— Provided records —
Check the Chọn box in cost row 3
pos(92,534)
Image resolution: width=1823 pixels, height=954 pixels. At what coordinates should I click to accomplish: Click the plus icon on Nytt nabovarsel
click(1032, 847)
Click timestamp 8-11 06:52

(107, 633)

— What the task asks —
Please transcribe the records in full, keeping every word as it is.

— Response below —
Check the Chọn box in cost row 3
pos(92,534)
Image resolution: width=1823 pixels, height=954 pixels. At what coordinates should I click to accomplish: Click the plus icon on Nytt nabovarsel
click(1032, 847)
Click timestamp 8-11 06:52

(107, 633)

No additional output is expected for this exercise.